§ **Written task A**
In the provided text on high-temperature fiber Bragg grating sensors, why did Torres Górriz et al. pass the sensors and transmission cable through a flexible PVC tube? Answer in one to three sentences.

§ **Provided text**
## Start
As discussed in the introduction, gas temperatures higher than 350 °C can be expected in a fire environment. With a regenerated FBG, temperature measurements up to 1295 °C were demonstrated using a microheater [32]. Bueno et al. [33] tested three types of FBGs embedded in concrete cylinders under fire. The three types were (1) FBG inscribed in photosensitive germanium-boron co-doped fiber, (2) regenerated FBG inscribed in germanium doped fiber, and (3) regenerated FBG in germanium-boron co-doped fiber. The FBG sensors were embedded in the concrete cylinders without additional protection and a survival rate of 92%. The concrete cylinders were placed in a furnace where the temperature was increased above 1000 °C, following the standard ISO 834 fire curve [34]. The testing was continued for 120 min. The temperatures measured from the FBGs were compared with the temperatures measured from type-K thermocouples. While the ordinary FBGs were annealed (and ceased to measure) at 420 °C, the measurement from the regenerated FBGs agreed with the measurement from thermocouples above 1000 °C, demonstrating the viability of the regenerated FBGs at these temperatures.
Following the above study, the same research group conducted more fire testing of concrete beams using the regenerated FBG [35,36]. Rinaudo et al. [35] installed regenerated FBG sensors, which were packaged for mechanical and fire protection, on the surface of concrete beams using a metallic composite adhesive (Figure 3b), which retains an adequate bond with concrete at up to 1093 °C. The authors claimed that the regenerated FBGs measured the gas temperature, although the FBGs were encased in the package. Type-K thermocouples were closely installed on the concrete beams to measure gas temperature for comparison. Two concrete beams were tested in a furnace for one hour, following the standard ISO 834 fire curve [34]. The regenerated FBGs measured temperatures up to 990 °C and showed agreement with the measurement from the type-K thermocouples. Torres Górriz et al. [36] embedded the packaged regenerated FBGs in a reinforced concrete beam subjected to elevated temperatures, as shown in Figure 3c. To protect the sensors and transmission cable, they were passed through a flexible PVC tube, which was attached to the steel bars for mechanical protection during concrete casting and might decompose as the temperature exceeded 120 °C. Type-K thermocouples were used to measure temperature for comparison. The beam was tested in a fire for 77 min, following the standard ISO 834 fire curve. The temperature measured by the regenerated FBGs was up to 953 °C, and overall in agreement with the measurement from the thermocouples. The authors learned that the transmission cable of the fiber optic sensor should be carefully protected throughout the sensor installation, specimen fabrication, and fire testing.
## End
§ **Extracted information**
## Start
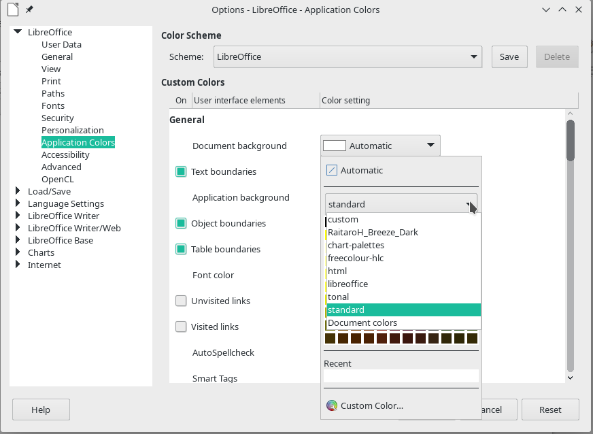The width and height of the screenshot is (593, 434).
Task: Expand the Load/Save section
Action: pyautogui.click(x=18, y=191)
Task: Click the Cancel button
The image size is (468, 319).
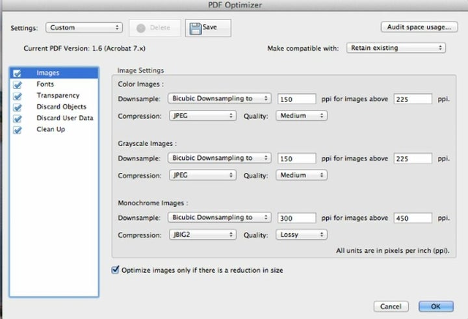Action: [391, 306]
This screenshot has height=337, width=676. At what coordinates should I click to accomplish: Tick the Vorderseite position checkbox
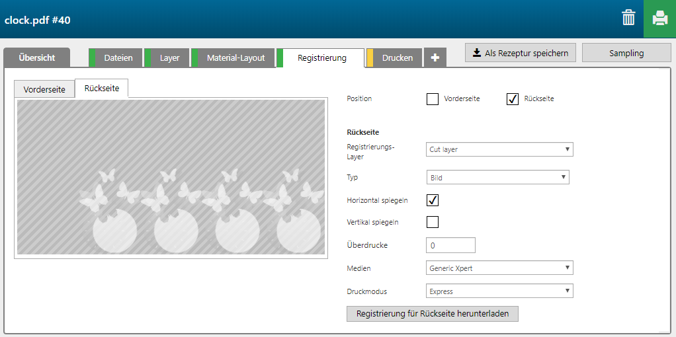pos(433,99)
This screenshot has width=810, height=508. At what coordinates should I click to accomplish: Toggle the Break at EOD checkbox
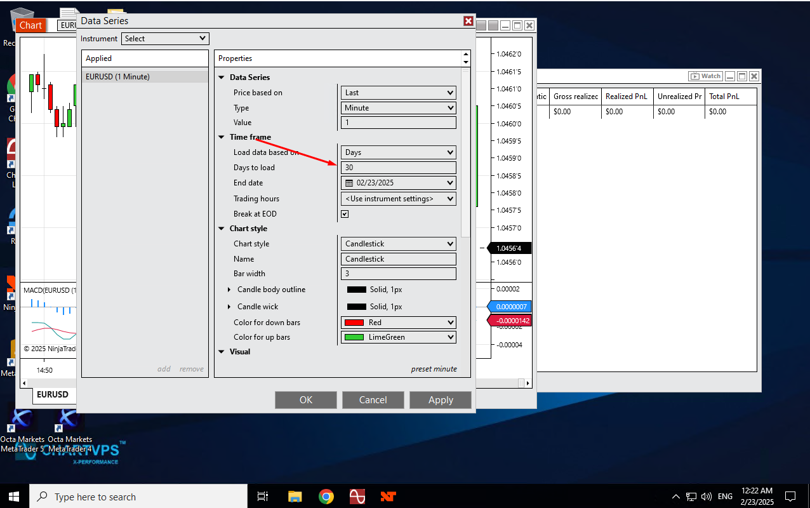click(345, 214)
## End
§ **Written task B**
Transcribe the records word for word, from the line containing "This screenshot has height=337, width=676." through the end of the records, both included. Leave the pictures out of your answer.

§ **Right answer A**
They passed them through the tube to protect the sensors and transmission cable. The tube was attached to the steel bars to give mechanical protection during concrete casting.

§ **Right answer B**
This screenshot has height=337, width=676. At what coordinates should I click to accomplish: Tick the Vorderseite position checkbox
pos(433,99)
This screenshot has width=810, height=508. At what coordinates should I click to accomplish: Toggle the Break at EOD checkbox
click(345, 214)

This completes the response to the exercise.